Tables

The SQL commands for tables enable you to create and work with tables in the scratch directory and in data lake sources (such as Amazon S3). Apache Iceberg tables are created in AWS Glue data sources, Amazon S3 data sources, or external Nessie data sources.

Tables created in these sources can be queried, altered, analyzed, and dropped by users and groups with the appropriate permissions. For information about querying tables (including Apache Iceberg tables), see SELECT.

Apache Iceberg Tables

Prerequisites for Apache Iceberg Tables

Before you attempt to create Iceberg tables, ensure that you are using an AWS Glue, Amazon S3, or external Nessie data source. Also ensure that any existing Apache Iceberg tables that you want to use in your data source are at Apache Iceberg version 2.

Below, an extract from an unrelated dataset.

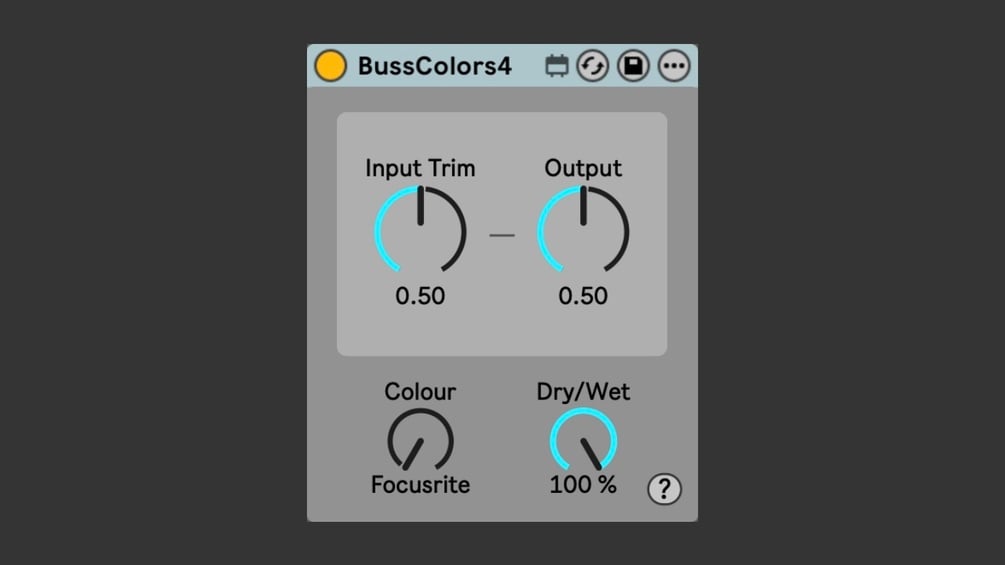This screenshot has height=565, width=1005.
Task: Click the Dry/Wet label text
Action: 583,391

Default Table Formats Used for New Tables

AWS Glue data sources added to projects default to using the Apache Iceberg table format.

Amazon S3 data sources added to projects default to using the Apache Parquet table format. Follow these steps to ensure that the default table format for new tables is Apache Iceberg:

In Dremio, click the Amazon S3 data source.
Click the gear icon in the top-right corner above the list of the data source's contents.
On the Advanced Options page of the Edit Source dialog, select ICEBERG under Default CTAS Format.
Click Save.

Locations in which Iceberg Tables are Created

Where the CREATE TABLE command creates a table depends on the type of data source being used.

Location in AWS Glue Data Sources

The root directory is assumed by default to be /user/hive/warehouse.

If you want to create tables in a different location, you must specify the S3 address of an Amazon S3 bucket in which to create them:

In Dremio Cloud, click the AWS Glue data source.
Click the gear icon in the top-right corner above the list of the data source's contents.
On the Advanced Options page of the Edit Source dialog, add this connection property: hive.metastore.warehouse.dir
Set the value to the S3 address of an S3 bucket.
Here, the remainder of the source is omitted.